The COVID-19 pandemic has illustrated the resilience, creativity and compassion of Canada’s health care workforce. It has also accelerated changes to how health care teams provide care. 

With funding from Canadian Institutes for Health Research, Sinai Health nurses will lead a Canada-wide study looking at models of care during the pandemic.

The study will be led by Lianne Jeffs, Sinai Health’s Research and Innovation Lead Nurses and Health Disciplines, and a Senior Scientist with Lunenfeld-Tanenbaum Research Institute. It will explore experiences and contextual factors associated with providing care, as well as changes made to models of care involving nurses and other health disciplines across a variety of clinical areas in acute care hospitals during the pandemic.

In addition to Sinai Health, GTA area hospitals Sunnybrook Health Sciences Centre, University Health Network, Unity Health Toronto, Scarborough Health Network and Trillium Health Partners, as well as British Columbia’s Providence Health Care and researchers from University of Toronto and Athabasca University are also involved in the study.

The study exemplifies the vision of Sinai Health’s Centre for Nursing Excellence announced in December 2021, Canada’s only hospital-based center of its kind. The Centre has a central focus on nurse-led research and innovation that advances and accelerates the science of care by exploring new approaches to models of care and patient care that improves managing symptoms and complex responses to illness, ensuring patient and staff safety, and enhancing patient experience and outcomes.

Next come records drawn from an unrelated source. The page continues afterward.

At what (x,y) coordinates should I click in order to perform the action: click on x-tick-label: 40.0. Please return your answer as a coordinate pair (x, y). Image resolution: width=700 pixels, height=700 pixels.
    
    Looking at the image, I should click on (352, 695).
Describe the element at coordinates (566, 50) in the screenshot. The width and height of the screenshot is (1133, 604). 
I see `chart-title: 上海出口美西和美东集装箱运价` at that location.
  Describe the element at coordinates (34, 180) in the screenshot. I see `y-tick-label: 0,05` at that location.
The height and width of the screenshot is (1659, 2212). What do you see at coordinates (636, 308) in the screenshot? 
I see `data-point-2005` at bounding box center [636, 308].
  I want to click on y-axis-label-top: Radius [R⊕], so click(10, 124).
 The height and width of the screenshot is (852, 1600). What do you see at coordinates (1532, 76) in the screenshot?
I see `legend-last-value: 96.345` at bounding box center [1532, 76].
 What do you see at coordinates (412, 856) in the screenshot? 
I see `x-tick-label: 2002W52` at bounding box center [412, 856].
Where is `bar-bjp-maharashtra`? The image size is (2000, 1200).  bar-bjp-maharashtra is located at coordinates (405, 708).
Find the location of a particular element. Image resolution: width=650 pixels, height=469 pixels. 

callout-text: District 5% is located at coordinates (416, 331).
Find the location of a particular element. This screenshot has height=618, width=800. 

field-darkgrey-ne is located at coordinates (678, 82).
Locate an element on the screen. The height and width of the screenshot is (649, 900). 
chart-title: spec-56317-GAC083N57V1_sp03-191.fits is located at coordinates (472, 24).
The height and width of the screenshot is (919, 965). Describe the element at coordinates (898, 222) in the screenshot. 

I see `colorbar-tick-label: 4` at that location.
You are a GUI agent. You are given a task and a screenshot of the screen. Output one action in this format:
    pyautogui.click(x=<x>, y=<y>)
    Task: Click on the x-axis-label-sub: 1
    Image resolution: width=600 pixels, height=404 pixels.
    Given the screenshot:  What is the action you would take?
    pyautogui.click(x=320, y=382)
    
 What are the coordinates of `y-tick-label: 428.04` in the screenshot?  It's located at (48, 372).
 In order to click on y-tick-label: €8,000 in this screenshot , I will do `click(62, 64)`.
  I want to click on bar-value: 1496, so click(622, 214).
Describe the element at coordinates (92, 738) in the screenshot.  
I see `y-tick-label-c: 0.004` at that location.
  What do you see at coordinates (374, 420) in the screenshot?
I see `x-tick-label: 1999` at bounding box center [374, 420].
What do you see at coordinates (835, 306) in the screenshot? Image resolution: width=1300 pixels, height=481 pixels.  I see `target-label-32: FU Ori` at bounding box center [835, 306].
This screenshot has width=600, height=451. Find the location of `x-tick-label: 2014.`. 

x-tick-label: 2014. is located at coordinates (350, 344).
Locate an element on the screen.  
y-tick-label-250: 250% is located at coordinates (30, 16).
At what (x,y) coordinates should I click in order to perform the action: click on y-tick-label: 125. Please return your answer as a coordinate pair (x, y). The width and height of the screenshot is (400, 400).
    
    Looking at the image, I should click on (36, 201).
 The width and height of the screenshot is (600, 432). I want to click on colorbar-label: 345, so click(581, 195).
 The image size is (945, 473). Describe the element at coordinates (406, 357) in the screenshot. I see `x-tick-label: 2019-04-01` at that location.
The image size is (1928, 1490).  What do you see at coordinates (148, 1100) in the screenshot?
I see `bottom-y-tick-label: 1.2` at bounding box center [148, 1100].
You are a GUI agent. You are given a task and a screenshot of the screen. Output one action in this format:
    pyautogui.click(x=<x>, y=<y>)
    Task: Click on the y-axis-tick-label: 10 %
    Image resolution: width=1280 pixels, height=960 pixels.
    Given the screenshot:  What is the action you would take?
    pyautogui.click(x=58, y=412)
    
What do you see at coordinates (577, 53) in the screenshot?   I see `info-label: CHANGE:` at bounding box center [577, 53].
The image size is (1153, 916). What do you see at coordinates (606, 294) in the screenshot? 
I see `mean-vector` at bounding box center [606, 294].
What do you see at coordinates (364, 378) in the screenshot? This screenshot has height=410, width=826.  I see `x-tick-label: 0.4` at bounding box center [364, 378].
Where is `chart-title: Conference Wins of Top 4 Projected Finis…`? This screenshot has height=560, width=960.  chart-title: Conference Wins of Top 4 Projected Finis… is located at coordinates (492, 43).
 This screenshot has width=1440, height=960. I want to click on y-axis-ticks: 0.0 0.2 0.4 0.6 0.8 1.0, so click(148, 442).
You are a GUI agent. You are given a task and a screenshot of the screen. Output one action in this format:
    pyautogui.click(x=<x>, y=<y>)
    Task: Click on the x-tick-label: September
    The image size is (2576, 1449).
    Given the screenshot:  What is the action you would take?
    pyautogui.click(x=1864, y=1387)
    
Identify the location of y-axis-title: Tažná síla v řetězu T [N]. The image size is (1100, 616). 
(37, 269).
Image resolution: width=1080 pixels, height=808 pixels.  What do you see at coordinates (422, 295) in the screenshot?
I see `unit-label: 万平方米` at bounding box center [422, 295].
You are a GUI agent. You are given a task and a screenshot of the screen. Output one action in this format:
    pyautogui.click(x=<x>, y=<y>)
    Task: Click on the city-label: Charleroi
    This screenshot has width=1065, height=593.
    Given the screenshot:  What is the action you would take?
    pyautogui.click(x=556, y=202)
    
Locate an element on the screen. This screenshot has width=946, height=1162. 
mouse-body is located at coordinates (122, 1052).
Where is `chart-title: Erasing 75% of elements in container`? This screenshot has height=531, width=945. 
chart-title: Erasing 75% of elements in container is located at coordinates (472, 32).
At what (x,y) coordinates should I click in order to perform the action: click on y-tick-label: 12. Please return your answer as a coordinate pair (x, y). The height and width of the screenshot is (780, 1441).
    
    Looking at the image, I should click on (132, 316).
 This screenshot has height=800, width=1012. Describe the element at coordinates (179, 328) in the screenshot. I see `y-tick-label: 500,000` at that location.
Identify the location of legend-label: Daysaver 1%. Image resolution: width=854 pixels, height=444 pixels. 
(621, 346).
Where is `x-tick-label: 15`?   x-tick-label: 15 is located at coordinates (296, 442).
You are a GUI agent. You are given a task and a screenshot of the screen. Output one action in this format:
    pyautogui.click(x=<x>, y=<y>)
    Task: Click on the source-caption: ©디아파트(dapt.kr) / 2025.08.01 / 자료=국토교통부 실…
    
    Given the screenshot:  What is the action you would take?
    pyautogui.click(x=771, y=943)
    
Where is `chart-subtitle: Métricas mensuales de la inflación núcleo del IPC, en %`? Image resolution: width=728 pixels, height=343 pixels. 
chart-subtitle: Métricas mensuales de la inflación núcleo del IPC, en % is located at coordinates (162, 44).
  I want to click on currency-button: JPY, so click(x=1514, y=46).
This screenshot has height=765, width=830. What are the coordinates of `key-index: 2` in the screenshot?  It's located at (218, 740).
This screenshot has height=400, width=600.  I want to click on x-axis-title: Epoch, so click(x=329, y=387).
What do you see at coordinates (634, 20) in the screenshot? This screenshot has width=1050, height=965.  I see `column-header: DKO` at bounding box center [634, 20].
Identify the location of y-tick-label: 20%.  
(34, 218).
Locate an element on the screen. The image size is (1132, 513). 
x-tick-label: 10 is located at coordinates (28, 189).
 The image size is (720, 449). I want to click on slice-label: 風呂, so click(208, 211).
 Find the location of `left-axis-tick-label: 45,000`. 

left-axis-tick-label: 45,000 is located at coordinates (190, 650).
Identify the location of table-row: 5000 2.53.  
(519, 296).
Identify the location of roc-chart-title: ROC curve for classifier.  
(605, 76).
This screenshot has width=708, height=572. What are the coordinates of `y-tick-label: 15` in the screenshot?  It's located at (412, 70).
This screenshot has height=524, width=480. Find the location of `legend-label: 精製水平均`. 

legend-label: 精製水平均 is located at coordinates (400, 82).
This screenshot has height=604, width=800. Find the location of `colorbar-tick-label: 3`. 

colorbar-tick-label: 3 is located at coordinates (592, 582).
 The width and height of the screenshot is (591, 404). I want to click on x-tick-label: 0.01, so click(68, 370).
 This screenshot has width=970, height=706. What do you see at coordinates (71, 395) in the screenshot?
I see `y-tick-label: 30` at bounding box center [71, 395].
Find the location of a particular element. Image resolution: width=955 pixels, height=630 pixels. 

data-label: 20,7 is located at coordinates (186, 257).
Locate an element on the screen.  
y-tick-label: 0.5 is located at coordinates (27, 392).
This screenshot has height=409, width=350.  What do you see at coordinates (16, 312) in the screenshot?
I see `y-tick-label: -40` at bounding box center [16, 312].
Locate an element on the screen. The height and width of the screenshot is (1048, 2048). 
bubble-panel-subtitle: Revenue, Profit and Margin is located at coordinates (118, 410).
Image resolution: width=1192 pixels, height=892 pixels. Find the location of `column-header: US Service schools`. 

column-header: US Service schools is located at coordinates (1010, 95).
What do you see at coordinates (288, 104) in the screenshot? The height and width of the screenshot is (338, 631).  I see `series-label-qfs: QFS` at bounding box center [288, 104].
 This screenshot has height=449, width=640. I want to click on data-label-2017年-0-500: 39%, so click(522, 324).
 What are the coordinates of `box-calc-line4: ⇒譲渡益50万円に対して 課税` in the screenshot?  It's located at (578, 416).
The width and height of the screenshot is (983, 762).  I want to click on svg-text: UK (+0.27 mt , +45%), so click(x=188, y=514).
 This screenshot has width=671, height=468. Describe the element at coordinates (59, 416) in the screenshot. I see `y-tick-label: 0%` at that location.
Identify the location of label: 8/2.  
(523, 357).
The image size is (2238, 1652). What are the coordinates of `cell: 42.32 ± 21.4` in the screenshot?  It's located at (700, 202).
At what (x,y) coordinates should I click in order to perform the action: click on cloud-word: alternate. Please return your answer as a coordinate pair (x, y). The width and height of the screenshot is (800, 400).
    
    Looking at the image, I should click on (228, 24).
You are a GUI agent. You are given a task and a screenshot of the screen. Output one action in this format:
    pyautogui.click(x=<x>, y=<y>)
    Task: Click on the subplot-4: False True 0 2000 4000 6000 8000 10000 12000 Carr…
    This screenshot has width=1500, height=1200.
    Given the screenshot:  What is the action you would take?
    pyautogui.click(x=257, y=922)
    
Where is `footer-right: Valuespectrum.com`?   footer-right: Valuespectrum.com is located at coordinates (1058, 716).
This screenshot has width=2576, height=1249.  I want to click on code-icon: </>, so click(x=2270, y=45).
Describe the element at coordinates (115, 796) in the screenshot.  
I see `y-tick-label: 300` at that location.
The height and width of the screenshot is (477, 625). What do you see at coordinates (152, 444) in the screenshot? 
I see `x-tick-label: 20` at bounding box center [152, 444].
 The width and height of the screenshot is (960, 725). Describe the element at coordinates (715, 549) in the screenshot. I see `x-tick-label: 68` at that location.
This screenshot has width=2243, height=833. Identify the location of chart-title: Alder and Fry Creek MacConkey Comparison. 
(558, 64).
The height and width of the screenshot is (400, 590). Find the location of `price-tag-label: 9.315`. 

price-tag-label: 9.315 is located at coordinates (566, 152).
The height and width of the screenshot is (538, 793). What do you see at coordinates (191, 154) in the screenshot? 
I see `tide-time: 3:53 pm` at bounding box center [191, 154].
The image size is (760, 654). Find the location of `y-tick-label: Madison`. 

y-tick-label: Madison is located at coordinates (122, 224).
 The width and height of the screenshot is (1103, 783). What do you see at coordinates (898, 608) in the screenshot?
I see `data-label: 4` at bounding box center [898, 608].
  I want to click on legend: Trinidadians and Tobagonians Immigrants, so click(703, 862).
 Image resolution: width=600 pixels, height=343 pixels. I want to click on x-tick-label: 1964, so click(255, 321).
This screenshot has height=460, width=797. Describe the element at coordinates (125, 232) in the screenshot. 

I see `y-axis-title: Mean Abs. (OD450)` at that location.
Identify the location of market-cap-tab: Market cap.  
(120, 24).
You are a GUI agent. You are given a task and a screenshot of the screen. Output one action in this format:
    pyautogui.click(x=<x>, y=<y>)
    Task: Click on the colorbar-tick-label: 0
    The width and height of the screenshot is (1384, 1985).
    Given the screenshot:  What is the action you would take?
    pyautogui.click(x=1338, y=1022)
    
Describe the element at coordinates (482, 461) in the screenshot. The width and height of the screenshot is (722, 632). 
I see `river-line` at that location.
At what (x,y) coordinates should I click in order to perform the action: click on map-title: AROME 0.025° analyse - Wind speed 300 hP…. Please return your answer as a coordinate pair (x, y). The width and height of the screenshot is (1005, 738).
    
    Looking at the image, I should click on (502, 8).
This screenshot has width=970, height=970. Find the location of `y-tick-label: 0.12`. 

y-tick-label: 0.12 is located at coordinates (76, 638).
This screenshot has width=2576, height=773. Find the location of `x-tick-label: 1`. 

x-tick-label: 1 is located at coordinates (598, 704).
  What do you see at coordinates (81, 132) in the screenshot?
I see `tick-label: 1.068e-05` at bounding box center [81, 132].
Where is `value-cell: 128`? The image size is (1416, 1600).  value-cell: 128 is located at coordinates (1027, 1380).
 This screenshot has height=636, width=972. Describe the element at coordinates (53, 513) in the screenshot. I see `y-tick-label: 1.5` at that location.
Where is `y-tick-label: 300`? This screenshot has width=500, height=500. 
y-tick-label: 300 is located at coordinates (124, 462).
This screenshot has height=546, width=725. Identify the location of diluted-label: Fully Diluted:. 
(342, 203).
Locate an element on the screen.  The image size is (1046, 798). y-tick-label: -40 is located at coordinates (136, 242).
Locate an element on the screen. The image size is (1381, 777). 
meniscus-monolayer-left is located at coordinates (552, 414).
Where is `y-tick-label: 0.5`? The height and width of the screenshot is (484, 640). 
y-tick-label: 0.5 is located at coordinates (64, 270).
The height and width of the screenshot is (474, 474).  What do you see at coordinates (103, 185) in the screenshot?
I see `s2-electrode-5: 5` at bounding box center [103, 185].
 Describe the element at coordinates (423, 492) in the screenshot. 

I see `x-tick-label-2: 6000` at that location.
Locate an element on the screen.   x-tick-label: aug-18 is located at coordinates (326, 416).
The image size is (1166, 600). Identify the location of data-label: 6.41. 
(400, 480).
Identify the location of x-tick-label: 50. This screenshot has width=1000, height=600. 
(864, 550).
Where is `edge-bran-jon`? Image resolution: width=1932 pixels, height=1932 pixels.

Jane Merkley, Executive Vice President, Chief Nurse Executive and Chief Operating Officer of Sinai Health shared, “This timely and relevant research study will explore the experiences and factors associated with the models of care implemented across the health care landscape, providing evidence and insights that may be useful to inform recovery and rejuvenation efforts aimed at optimizing the health care workforce, and patient care experiences and outcomes.”